A second recent incident involved a “gender critical lawyer” looking for people:

“on the other side of this debate to engage with me on it. To tell me why I’m wrong, so that I know what I’m up against; so that their ideas and mine can be tested by robust friendly argument. …I promise I won’t aim to choose the least formidable foe…  It’s possible that our respective bubbles will each be sure that we have ‘won’ the debate, and both of us will emerge from it claiming … ‘victory’. But it’s also possible that my arguments or yours are reduced to rubble.”

The common-sense problem

I’ll come back to the creation of rubble, and of winning and losing, but I want to turn to the account of reality hinged to this adversarial debating ethos. How to think about reality has been fighting ground for feminists for some time, particularly in relation to poststructuralism and queer perspectives. In a scathing attack on Judith Butler’s feminism in The New Republic, Martha Nussbaum criticised a “gestural”, “verbal and symbolic” politics oriented to “parody”, that was displacing a “committed practical” politics concerned with “urgent problems”, and the “material conditions” of a “fiercely unjust reality”.

We can argue here about priorities and urgency, and the way “material conditions” get framed, but what interests me is how reality gets invoked.
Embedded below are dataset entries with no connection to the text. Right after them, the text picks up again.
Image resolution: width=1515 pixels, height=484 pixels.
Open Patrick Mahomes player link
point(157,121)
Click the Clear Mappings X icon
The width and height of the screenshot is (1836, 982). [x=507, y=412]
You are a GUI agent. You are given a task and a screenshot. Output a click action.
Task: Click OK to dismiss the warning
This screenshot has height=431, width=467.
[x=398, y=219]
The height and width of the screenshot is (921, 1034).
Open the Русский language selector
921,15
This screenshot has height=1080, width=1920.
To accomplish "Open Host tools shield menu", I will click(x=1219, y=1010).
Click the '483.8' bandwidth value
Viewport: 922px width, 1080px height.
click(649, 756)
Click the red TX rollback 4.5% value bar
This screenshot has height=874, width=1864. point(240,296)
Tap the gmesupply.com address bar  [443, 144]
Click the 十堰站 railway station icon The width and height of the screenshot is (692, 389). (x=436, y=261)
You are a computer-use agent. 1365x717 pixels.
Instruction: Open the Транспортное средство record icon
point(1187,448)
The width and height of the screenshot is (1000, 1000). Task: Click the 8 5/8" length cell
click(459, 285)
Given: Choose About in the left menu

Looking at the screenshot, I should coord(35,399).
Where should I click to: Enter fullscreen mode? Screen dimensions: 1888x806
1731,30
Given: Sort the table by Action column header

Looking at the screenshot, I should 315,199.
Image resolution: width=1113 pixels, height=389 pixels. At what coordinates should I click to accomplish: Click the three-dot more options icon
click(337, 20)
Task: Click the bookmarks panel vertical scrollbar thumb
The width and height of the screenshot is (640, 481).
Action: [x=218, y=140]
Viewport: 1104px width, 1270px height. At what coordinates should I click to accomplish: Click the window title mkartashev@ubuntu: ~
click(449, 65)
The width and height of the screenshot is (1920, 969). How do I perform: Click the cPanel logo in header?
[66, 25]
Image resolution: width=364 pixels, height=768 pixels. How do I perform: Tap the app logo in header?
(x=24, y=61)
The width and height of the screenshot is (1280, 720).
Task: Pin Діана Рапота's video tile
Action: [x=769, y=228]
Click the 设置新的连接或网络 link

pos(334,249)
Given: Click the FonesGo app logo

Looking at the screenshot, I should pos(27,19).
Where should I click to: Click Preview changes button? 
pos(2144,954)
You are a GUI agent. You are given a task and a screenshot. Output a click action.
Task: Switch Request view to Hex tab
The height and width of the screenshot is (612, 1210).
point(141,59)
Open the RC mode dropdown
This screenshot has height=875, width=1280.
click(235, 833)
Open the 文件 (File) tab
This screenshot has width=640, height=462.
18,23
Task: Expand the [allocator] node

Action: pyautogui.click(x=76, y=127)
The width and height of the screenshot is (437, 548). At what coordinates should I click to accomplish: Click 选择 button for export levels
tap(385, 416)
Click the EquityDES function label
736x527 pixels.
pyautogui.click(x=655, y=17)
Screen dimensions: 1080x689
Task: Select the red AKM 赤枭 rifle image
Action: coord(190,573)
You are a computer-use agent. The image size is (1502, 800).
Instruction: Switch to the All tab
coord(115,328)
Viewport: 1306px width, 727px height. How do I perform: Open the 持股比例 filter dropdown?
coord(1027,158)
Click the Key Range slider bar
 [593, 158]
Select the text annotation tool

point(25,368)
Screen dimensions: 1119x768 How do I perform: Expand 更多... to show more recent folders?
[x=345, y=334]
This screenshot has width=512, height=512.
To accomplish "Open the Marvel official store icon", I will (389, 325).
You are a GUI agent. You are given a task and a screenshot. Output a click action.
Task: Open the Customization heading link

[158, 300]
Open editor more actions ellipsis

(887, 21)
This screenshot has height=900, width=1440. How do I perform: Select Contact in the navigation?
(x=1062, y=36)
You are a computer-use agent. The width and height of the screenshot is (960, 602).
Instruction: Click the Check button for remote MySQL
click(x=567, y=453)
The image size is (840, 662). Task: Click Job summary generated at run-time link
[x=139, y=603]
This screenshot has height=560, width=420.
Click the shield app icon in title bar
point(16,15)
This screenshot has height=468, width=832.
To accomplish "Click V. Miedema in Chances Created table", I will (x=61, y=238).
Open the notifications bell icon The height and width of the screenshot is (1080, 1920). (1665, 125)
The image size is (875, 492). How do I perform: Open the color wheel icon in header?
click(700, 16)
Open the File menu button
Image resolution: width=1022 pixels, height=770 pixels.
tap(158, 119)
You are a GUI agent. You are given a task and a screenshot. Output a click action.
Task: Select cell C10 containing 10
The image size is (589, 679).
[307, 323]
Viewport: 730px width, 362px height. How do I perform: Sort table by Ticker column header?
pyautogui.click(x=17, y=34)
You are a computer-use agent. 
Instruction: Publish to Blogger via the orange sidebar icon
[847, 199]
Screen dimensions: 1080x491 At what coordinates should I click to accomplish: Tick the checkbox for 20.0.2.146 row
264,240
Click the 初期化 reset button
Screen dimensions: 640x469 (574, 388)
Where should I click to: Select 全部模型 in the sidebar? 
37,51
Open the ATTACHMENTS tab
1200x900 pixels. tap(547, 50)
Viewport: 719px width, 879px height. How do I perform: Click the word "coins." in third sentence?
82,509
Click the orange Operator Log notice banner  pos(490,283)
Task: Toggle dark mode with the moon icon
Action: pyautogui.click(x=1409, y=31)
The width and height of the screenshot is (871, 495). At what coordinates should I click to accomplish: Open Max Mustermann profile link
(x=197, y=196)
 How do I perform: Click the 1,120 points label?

In the 20+ years since this article was published, groups of feminists continue to use the language of reality combatively. They use it to signal what matters and what exists, but also what they deem significant, scientific, observable, and true against political projects which are read, in contrast, as trivial, deliberately confusing, overly abstract, and in hock to the vagaries of meaning and what appears.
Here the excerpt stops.